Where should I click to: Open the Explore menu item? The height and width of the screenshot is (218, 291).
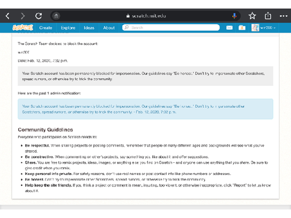tap(68, 28)
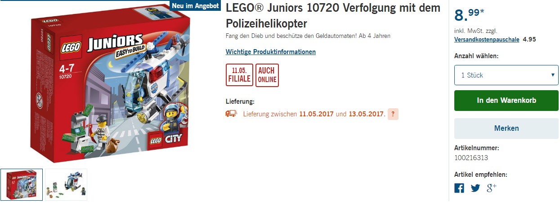Viewport: 560px width, 207px height.
Task: Select the red LEGO box thumbnail
Action: click(x=22, y=184)
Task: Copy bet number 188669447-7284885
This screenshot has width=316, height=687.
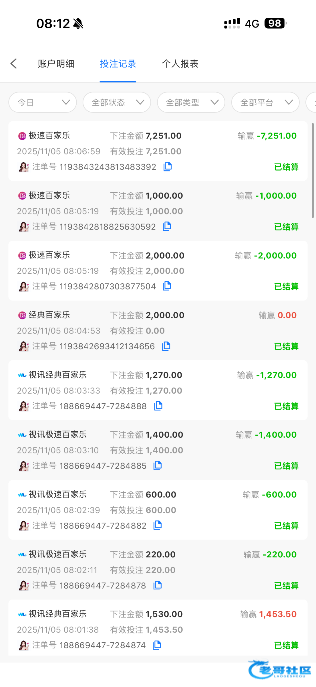Action: (158, 466)
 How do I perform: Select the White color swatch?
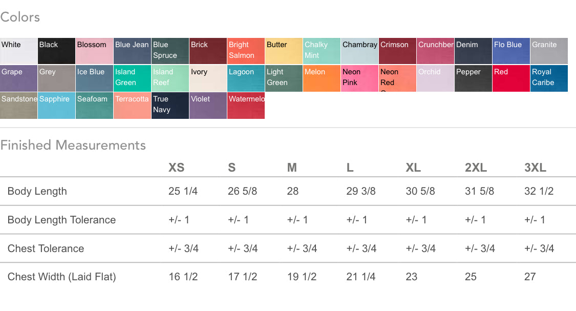[18, 51]
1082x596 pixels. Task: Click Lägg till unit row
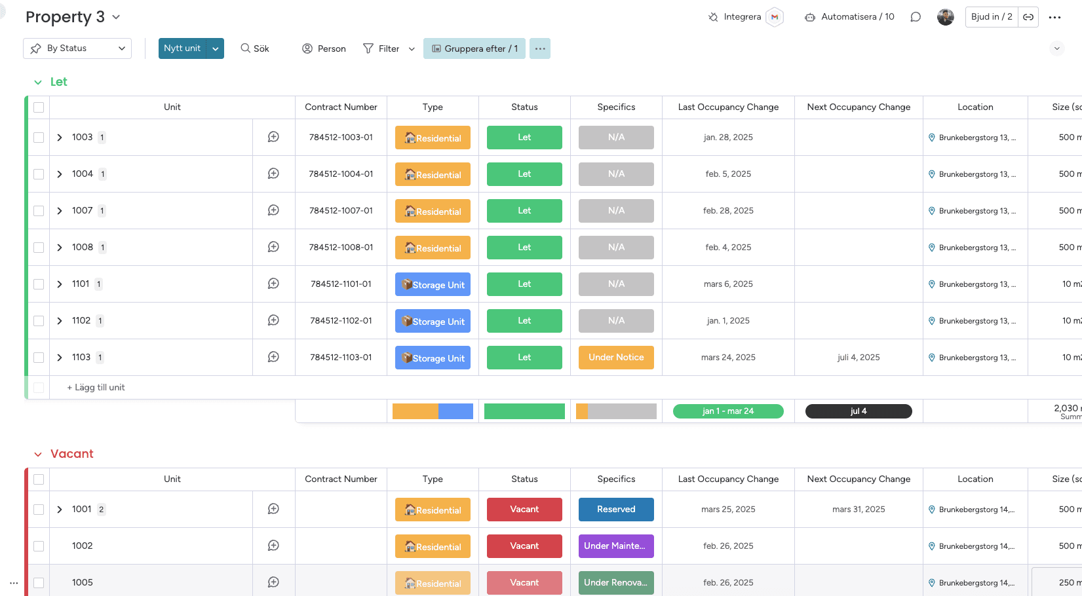tap(96, 388)
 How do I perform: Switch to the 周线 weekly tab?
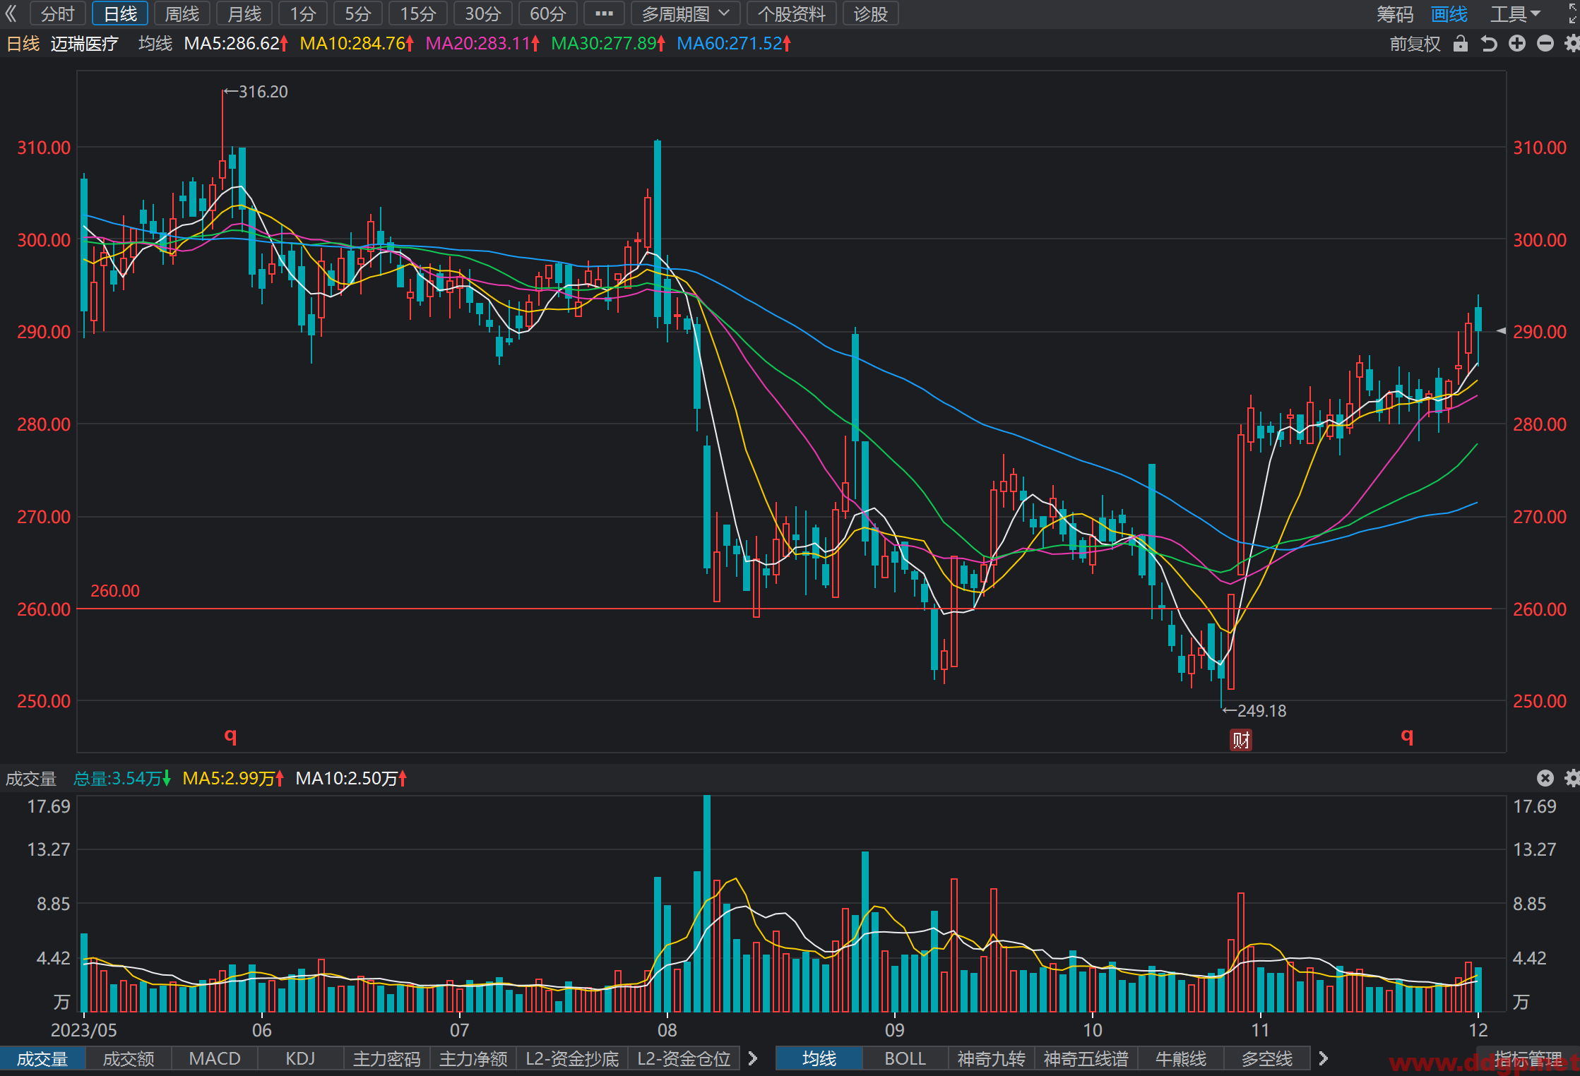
■ ■ ■ ■
**Task requirements:** Begin with the line containing "How do I perform: Select", stop at the last line of the records above, and copy every line in between exactly, both ends included, with no pictures.

**Answer:**
 How do I perform: Select the White color swatch?
[18, 51]
1082x596 pixels. Task: Click Lägg till unit row
tap(96, 388)
 How do I perform: Switch to the 周线 weekly tab?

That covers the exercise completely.